Petite minorité religieuse, les Druzes du Golan s'identifient à la Syrie. Dans ce territoire annexé par Israël en 1981, les soulèvements en Syrie divisent la petite communauté. Un grand nombre appuie Bashar al-Assad. Ceux qui s'y opposent se sentent exclus.

Au coeur de Majdal Shams, dans le Golan, une trentaine d'hommes sont réunis pour un rassemblement en faveur de Bashar al-Assad. Salman Ayyoub défend avec passion le président syrien. «Assad est très bon. Ce qu'il fait pour la Syrie est bien. Il ne tue personne», martèle le pharmacien.

«La Syrie est mon pays, je suis Syrien. Ma famille s'est battue dans des guerres pour défendre la Syrie», ajoute l'homme de 51 ans.

Comme la plupart des habitants de son village, ses cartes d'identité indiquent une «nationalité indéfinie». Mais le sentiment d'appartenance à la Syrie reste fort pour les 20 000 habitants des villages druzes du Golan, conquis par Israël en 1967 et annexé en 1981, dans un geste non reconnu internationalement. La majorité d'entre eux ont refusé la nationalité israélienne. Plus de 19 000 colons israéliens vivent également dans la région.

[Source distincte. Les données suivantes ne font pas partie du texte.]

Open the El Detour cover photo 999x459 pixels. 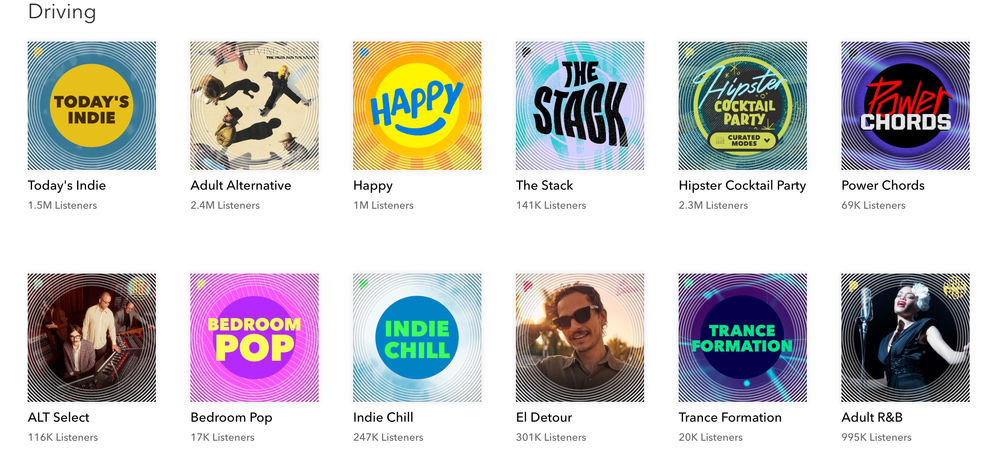coord(580,337)
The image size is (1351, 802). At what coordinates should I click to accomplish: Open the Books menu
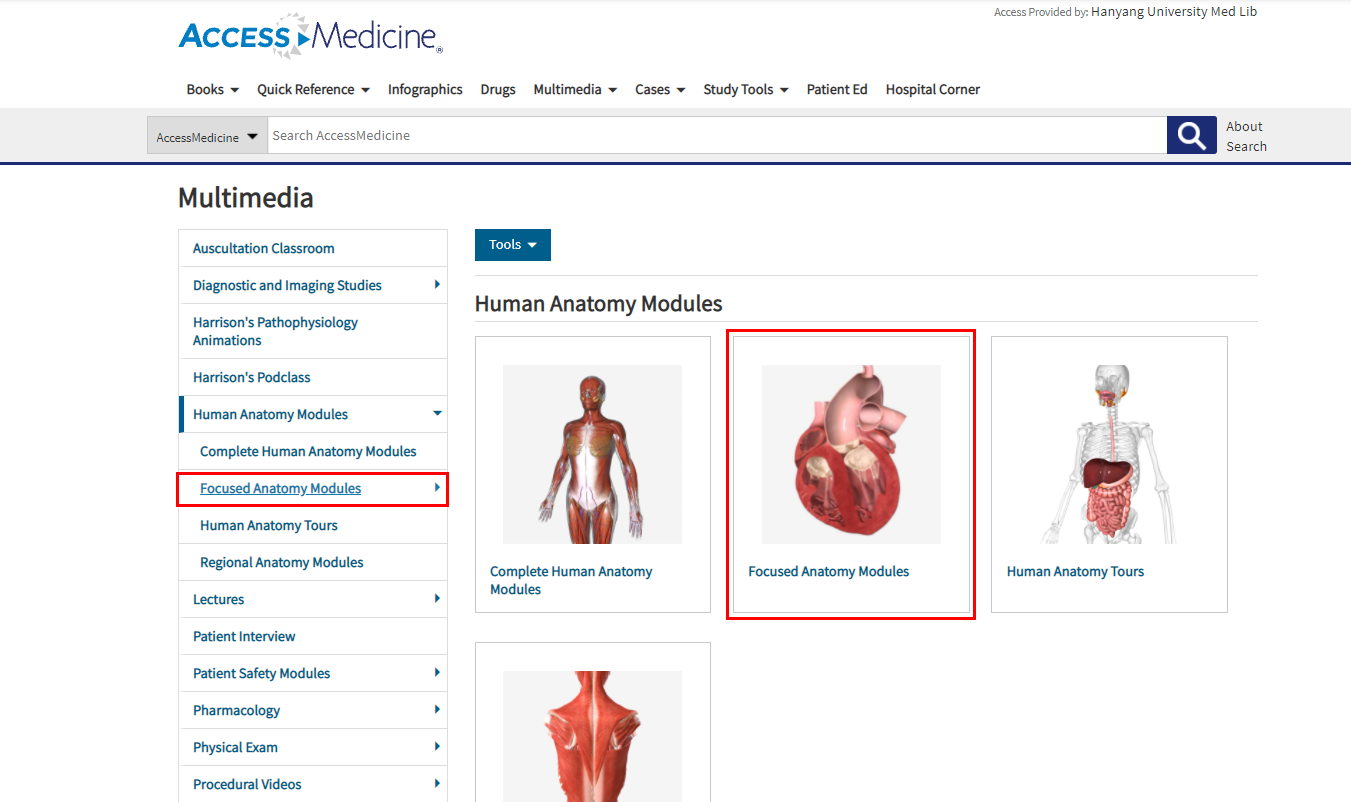pos(212,90)
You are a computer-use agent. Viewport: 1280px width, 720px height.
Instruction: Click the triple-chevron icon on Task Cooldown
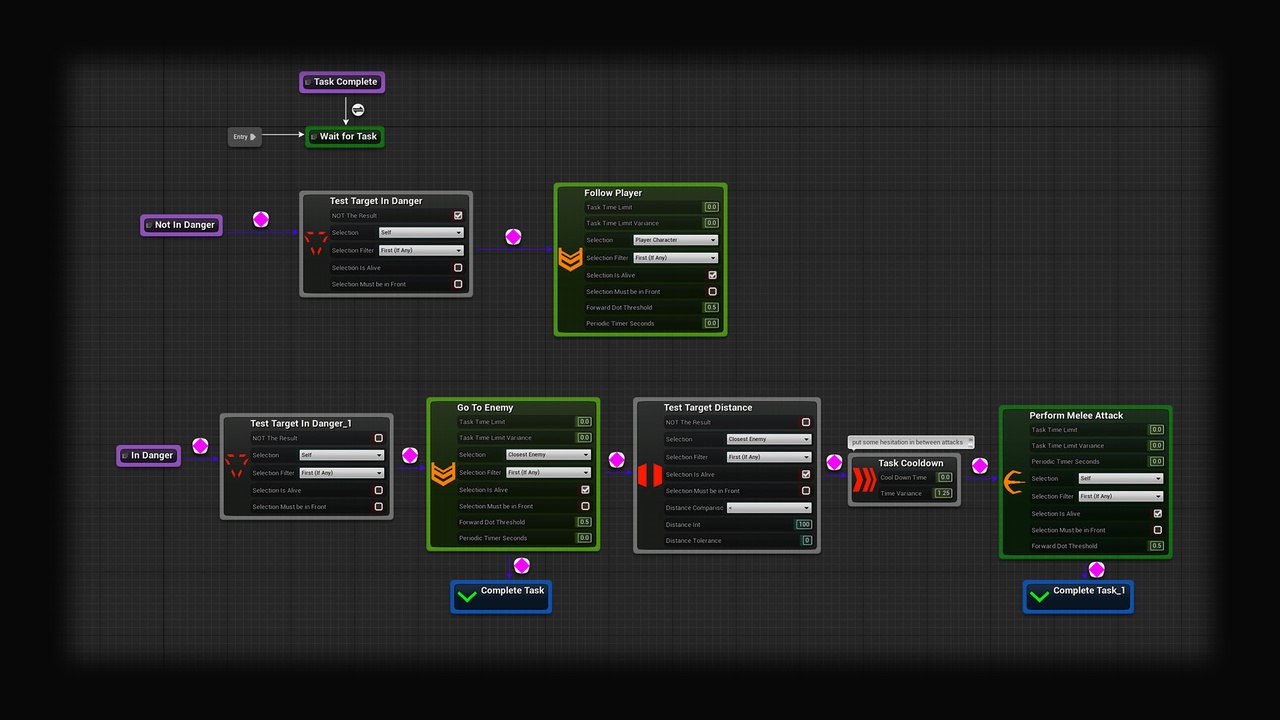click(x=862, y=478)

Techniquement, Majdal Shams est à environ une heure de voiture de Damas. Une clôture double au pied du village sépare le Golan d'une zone tampon de l'ONU. Outre des étudiants, invités à s'éduquer gratuitement dans la capitale syrienne, peu de gens sont autorisés à traverser de l'autre côté.

Depuis le début du soulèvement syrien il y a plus d'un an, la population est divisée. L'appui au président Bashar al-Assad reste fort - et même majoritaire, selon plusieurs -, malgré la condamnation par plusieurs pays, dont le Canada, pour les violences qui ont coûté la vie à plus de 9000 personnes depuis mars 2011.

«Nous soutenons Assad et notre peuple dans leur lutte contre les terroristes et la propagande des autres pays», dit Assem Willy, reprenant la ligne officielle du régime syrien sur les responsables des troubles.

L'opposition est difficile dans le village de 8000 habitants, flanqué sur les pentes du mont Hermon. «Ici, les gens ne peuvent pas différencier entre appuyer la Syrie et être loyal à Assad», déplore Shefaa Abou Jabal. Analyste pour une firme médiatique, elle est l'une des rares au village à dénoncer ouvertement le régime. Elle utilise les réseaux sociaux pour diffuser des images en provenance de Syrie.

L'an dernier, avec un groupe qu'elle estime à une centaine de personnes, elle a participé à des manifestations contre le régime syrien. «Mais nous avons été attaqués physiquement par des gens pro-Assad, dit la femme de 26 ans. Après, j'ai eu peur de sortir, des gens crachaient sur moi, disaient que nous étions des traîtres, voulaient nous exclure des événements religieux et sociaux. Il y a des gens qui ne me saluent plus.»

Elle dit recevoir des messages d'appuis en privé, mais peu osent prendre la parole publiquement. La plupart des villageois ont de la famille de l'autre côté et ont peur des conséquences possibles de leurs paroles. D'autres craignent l'arrivée au pouvoir d'un gouvernement défavorable à la minorité druze, une secte de l'islam.

«Les soulèvements en Syrie nous affectent, comme Syriens sous occupation israélienne; nous sommes très divisés sans nous battre», confirme Salman Fakhrdeen, chercheur et relationniste pour l'ONG Al-Marsad, le Centre arabe des droits humains dans le Golan. De leur côté de la clôture, où les communications ne sont pas censurées, les habitants du Golan ont pourtant accès à une information plus diversifiée. «Mais les gens continuent de croire ce qu'ils veulent bien croire», souligne l'opposant de longue date au régime al-Assad.

Avant l'arrivée de l'internet, les villageois se rendaient sur la «colline des cris» et utilisaient un porte-voix pour parler aux membres de leur famille restés de l'autre côté. Les communications sont maintenant difficiles avec la Syrie et plusieurs habitants du Golan restent inquiets pour leurs proches.

«Mes grands-parents sont dans un village près de Damas, et j'ai peur pour eux, dit Mouna Abu Salah, une commerçante de 35 ans. Je n'ai pas encore reçu de mauvaises nouvelles. J'espère juste que la violence va arrêter. Avec ou sans Bashar, peu m'importe.»

LES DRUZES

Communément appelés «les Druzes», les habitants du Golan doivent leur nom à leur religion, une secte plutôt secrète issue de l'islam. Il y aurait plus d'un million de Druzes, répartis principalement entre la Syrie, Israël et le Liban. En Israël, ils forment une communauté distincte de celle des Arabes israéliens et, contrairement à eux, ne sont pas exemptés du service militaire obligatoire.